REQUEST:
Repeat the lines of the material between the line holding "I want to click on the second" and the line holding "(123, 490).", inclusive.

** start RECORDS SHOWN **

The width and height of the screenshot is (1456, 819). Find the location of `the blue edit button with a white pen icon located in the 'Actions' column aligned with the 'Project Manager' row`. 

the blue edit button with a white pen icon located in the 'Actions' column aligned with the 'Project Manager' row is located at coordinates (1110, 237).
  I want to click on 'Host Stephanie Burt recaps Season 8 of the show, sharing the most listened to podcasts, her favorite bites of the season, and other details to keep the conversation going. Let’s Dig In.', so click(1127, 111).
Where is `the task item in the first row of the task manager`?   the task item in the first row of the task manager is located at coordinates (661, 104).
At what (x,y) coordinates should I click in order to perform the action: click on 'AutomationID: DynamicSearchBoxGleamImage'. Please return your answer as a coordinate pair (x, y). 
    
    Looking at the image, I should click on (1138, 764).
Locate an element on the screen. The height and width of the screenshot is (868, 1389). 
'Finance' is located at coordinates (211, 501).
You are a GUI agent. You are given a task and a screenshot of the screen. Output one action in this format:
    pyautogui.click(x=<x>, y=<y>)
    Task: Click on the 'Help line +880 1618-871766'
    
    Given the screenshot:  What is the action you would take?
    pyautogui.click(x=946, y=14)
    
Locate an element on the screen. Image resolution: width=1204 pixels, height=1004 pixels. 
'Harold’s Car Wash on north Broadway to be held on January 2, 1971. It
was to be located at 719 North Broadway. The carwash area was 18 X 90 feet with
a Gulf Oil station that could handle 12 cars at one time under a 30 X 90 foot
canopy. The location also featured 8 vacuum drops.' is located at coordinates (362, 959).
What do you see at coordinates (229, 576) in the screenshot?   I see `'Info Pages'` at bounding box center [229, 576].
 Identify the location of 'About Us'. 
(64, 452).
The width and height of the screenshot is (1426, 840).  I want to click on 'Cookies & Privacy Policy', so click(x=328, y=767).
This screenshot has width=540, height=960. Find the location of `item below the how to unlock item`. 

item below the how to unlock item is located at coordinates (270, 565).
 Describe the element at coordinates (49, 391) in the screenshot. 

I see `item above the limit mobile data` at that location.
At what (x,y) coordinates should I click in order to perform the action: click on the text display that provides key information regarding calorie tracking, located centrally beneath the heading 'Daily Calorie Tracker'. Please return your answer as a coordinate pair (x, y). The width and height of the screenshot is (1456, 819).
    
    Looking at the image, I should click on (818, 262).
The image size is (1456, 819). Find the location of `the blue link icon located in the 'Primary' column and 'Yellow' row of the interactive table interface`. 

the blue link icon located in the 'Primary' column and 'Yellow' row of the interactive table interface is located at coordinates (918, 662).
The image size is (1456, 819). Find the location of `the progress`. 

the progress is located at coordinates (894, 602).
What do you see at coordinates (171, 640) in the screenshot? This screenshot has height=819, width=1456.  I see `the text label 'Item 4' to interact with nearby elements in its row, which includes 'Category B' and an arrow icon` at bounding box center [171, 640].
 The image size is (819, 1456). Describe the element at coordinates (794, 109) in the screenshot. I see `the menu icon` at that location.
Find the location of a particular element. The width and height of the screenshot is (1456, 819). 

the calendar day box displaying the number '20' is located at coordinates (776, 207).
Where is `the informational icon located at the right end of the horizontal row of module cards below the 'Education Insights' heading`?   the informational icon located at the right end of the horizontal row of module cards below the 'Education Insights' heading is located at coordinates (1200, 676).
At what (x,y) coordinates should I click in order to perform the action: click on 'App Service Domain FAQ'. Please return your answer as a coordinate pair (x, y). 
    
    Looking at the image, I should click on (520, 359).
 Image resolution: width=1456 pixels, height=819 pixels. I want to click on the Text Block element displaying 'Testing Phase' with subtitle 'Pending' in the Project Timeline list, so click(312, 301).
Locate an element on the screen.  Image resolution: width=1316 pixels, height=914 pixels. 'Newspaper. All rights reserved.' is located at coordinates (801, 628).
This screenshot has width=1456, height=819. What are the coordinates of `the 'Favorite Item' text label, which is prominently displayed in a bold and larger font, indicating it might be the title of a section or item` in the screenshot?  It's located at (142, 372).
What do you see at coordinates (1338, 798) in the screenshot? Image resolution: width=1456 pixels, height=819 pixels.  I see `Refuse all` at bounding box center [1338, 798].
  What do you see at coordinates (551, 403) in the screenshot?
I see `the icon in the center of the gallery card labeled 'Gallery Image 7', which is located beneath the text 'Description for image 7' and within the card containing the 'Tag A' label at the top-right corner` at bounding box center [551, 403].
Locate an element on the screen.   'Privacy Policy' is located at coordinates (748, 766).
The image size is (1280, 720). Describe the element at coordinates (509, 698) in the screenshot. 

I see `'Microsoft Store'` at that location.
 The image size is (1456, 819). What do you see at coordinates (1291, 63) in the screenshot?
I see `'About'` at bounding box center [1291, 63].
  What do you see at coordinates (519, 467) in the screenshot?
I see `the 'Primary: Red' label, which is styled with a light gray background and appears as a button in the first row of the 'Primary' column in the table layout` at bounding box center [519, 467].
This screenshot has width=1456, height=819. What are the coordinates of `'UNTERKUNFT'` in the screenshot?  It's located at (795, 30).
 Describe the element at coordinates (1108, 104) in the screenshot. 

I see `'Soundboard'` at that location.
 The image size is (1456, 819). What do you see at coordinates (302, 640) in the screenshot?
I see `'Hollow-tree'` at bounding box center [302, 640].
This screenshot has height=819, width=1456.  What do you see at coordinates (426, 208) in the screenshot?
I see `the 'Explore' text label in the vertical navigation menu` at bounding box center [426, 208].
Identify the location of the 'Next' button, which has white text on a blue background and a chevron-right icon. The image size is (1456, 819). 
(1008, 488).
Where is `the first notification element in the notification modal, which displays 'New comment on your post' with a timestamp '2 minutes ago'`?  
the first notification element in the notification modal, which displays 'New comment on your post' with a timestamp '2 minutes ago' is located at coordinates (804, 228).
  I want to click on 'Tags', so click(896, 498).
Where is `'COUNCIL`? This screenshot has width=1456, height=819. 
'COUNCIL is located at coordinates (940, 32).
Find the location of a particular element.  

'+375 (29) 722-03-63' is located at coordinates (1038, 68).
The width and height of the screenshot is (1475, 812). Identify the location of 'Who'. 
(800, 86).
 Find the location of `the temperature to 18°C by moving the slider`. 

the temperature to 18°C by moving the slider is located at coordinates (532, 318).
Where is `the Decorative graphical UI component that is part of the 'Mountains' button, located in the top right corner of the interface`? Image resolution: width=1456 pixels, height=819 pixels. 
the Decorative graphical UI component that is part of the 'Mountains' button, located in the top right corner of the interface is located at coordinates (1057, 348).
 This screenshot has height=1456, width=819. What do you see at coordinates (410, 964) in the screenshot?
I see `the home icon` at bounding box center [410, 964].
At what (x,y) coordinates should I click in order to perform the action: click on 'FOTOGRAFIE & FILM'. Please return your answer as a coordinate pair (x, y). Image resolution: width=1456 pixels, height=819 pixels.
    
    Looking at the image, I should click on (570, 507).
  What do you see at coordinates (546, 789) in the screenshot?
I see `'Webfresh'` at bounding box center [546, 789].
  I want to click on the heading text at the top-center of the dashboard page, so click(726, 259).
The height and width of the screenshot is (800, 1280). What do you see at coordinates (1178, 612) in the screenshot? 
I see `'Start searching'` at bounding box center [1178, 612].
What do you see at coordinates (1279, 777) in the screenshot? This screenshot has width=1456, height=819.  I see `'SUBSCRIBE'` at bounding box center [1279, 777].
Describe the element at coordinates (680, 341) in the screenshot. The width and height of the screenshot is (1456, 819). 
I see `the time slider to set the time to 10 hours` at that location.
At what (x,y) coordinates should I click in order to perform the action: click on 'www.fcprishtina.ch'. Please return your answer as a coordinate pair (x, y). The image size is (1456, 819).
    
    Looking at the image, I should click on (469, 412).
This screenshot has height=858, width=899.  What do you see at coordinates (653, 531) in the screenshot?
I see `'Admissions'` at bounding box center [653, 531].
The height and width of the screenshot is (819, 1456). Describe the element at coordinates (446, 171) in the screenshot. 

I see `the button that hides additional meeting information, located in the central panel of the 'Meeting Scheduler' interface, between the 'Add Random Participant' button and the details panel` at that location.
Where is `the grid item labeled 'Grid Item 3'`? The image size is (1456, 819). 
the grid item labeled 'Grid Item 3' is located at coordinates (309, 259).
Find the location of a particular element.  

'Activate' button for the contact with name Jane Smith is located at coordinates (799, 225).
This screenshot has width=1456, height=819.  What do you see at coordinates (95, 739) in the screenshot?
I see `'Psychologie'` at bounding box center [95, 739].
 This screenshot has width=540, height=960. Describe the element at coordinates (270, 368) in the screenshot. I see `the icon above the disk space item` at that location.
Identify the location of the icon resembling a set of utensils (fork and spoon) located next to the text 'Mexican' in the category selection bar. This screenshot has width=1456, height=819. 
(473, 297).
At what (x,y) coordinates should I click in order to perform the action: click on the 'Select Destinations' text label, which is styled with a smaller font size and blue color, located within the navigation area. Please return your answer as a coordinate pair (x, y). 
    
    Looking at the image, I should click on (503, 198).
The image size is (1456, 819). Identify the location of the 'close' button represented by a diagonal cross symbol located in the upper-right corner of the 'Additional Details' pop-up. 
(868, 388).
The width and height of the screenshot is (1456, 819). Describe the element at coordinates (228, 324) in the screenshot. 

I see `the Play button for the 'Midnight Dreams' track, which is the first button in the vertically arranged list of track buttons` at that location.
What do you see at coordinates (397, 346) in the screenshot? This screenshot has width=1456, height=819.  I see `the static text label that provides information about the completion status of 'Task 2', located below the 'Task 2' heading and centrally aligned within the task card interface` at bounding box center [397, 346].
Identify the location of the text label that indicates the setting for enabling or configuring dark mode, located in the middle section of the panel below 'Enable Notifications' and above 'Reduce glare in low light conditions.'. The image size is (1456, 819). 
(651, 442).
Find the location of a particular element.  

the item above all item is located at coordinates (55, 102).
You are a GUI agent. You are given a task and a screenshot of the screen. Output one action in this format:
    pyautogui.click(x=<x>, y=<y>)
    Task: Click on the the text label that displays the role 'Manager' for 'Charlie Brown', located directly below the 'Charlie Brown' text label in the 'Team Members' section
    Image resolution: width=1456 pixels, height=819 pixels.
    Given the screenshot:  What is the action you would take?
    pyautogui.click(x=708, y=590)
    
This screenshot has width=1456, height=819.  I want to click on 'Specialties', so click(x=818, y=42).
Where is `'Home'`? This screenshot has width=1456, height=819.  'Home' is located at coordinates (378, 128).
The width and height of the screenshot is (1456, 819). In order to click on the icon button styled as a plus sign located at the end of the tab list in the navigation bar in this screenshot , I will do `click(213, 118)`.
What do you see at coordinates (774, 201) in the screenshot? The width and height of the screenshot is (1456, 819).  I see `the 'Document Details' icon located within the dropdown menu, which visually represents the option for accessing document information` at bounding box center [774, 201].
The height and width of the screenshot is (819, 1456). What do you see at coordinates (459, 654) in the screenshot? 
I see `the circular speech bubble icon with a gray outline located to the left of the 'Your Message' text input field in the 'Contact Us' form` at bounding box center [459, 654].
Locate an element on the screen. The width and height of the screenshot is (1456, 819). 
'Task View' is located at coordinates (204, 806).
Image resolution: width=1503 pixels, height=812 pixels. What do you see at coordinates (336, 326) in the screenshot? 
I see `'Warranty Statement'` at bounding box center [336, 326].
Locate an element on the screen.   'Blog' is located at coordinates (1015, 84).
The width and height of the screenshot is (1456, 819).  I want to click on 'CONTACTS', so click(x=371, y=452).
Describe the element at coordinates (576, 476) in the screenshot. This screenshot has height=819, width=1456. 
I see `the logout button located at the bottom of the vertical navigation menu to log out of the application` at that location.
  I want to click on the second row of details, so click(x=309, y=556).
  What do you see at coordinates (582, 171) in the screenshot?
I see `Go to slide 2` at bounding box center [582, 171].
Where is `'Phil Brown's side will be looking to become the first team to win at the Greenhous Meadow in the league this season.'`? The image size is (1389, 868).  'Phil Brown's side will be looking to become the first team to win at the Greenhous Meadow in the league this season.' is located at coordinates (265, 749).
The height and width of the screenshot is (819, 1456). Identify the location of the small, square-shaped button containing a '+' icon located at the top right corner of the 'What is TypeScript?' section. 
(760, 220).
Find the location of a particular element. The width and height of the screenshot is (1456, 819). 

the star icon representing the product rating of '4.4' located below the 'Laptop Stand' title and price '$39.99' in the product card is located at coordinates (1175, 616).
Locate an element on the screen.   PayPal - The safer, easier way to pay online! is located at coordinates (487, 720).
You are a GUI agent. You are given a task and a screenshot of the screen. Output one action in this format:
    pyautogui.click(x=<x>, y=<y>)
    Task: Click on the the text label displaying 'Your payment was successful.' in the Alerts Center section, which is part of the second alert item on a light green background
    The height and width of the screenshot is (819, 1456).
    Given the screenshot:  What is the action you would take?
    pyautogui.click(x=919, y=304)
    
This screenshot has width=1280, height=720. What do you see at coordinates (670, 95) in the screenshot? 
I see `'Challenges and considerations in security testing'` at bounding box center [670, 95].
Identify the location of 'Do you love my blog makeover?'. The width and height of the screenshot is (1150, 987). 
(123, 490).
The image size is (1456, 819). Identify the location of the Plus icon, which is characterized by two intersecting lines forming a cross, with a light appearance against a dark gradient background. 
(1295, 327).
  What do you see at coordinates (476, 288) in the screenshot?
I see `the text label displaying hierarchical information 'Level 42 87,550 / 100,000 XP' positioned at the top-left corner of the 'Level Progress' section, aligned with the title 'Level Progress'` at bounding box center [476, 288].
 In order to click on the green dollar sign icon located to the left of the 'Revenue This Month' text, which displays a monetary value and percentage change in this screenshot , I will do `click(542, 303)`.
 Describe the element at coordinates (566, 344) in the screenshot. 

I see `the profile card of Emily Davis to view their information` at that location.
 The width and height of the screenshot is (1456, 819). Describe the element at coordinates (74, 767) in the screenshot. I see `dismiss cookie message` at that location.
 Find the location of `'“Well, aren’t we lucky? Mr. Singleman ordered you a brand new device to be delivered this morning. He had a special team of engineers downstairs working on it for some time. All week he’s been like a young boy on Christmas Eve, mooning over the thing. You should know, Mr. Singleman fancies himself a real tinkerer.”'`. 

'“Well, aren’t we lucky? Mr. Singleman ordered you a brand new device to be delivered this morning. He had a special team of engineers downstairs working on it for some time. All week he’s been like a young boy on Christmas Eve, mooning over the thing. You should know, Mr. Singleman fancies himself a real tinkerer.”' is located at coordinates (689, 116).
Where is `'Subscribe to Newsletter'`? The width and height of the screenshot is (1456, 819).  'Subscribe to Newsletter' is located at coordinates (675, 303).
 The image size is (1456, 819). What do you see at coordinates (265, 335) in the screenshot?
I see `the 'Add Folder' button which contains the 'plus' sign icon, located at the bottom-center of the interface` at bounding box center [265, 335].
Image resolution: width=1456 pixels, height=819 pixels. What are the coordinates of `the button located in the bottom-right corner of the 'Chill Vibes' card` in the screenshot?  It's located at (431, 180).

** end RECORDS SHOWN **

THE RESPONSE:
  I want to click on the second row of details, so click(x=309, y=556).
  What do you see at coordinates (582, 171) in the screenshot?
I see `Go to slide 2` at bounding box center [582, 171].
Where is `'Phil Brown's side will be looking to become the first team to win at the Greenhous Meadow in the league this season.'`? The image size is (1389, 868).  'Phil Brown's side will be looking to become the first team to win at the Greenhous Meadow in the league this season.' is located at coordinates (265, 749).
The height and width of the screenshot is (819, 1456). Identify the location of the small, square-shaped button containing a '+' icon located at the top right corner of the 'What is TypeScript?' section. 
(760, 220).
Find the location of a particular element. The width and height of the screenshot is (1456, 819). 

the star icon representing the product rating of '4.4' located below the 'Laptop Stand' title and price '$39.99' in the product card is located at coordinates (1175, 616).
Locate an element on the screen.   PayPal - The safer, easier way to pay online! is located at coordinates (487, 720).
You are a GUI agent. You are given a task and a screenshot of the screen. Output one action in this format:
    pyautogui.click(x=<x>, y=<y>)
    Task: Click on the the text label displaying 'Your payment was successful.' in the Alerts Center section, which is part of the second alert item on a light green background
    The height and width of the screenshot is (819, 1456).
    Given the screenshot:  What is the action you would take?
    pyautogui.click(x=919, y=304)
    
This screenshot has width=1280, height=720. What do you see at coordinates (670, 95) in the screenshot? 
I see `'Challenges and considerations in security testing'` at bounding box center [670, 95].
Identify the location of 'Do you love my blog makeover?'. The width and height of the screenshot is (1150, 987). 
(123, 490).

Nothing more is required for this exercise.